Per un brano come questoè facile pensare subito all’incombere del sole nello Straniero di Camus. Ma l’interiezione “ ‘Stu sole” denuncia l’avvenuta volgarizzazione, cioè l’avere voluto portare sul tono basso un modello letterario. Poi, in verità, la scansione dei particolari dello svolgersi delle giornate di calura, l’esplorazione e dichiarazione delle sensazioni che provoca, rivelano un procedere, un narrare minimalistico che rinviano soprattutto alla poetica dell’insignificanza, dell’antifrastica formalizzazione dell’insignificante, di Brancati. Del grande scrittore, Alajmo riprende la tecnica appunto antifrastica di riferirsi a grandi avvenimenti, grandi fatti, nel caso, di parlare del subdolo potere mafioso senza mai nominarlo direttamente. Una vita rutinaria squallida, intristita dal bisogno e dalla povertà, senza spessore, anche se intorbidata dal delitto, assume il suo valore di controespressione di una situazione di costrizione, di sopraffazione nel più generale dramma della società italiana, e siciliana in particolare:

“Certo, però, da quando la pensione del padre si è esaurita le cose sono andate sempre peggio. Negli ultimi mesi, malissimo. E’ per questo che ha accettato di tenere il bambino. Non aveva scelta. Non gli fa piacere correre i rischi che sta correndo, lui che non ha corso praticamente nessun rischio in vita sua. A parte il fatto che se ti chiedono certe cose, quelli sanno in partenza che gli risponderai di sì.” (p. 29)

Ad Albert Camus si torna a pensare per l’inesistente motivazione reale dell’assassinio, per l’assurdità di un mondo dominato dal non senso, ma qui in Alajmo, ancora con le tonalità minime che non prevedono nessuna rivolta. Viene fuori l’assoluta indifferenza morale in cui sono chiusi i personaggi. E’ sintomatica la chiave minore, e tutta di questo scrittore, con cui essa si manifesta: mentre si prova l’assassinio, l’attenzione alla cottura delle zucchine; dopo il seppellimento dello sventurato bambino, l’attesa per il possibile rimprovero materno per l’intenzione di bere l’acqua fredda del frigorifero. Il legame materiale con la madre spiega l’infantilismo di Cosimo e con che ‘cuore di madre’ essa si sia sostituita al figlio nel compiere il delitto.

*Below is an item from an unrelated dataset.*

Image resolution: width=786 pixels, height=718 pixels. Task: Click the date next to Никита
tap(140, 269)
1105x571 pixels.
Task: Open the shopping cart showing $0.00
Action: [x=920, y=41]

Questa assurdamente ‘provvida’ donna fa risaltare l’umorismo tragico della vicenda, che non a caso è collocata al centro dell’isola siciliana: in definitiva non si tratta che di una riduzione parodica del mito della madre mediterranea. In questo senso, più che ai grandi miti antichi, il riferimento va alla recente tradizione letteraria isolana, che da Brancati a Sciascia ci dice delle opprimenti, avvolgenti madri siciliane disposte alla protezione come alla fagocitazione dei figli.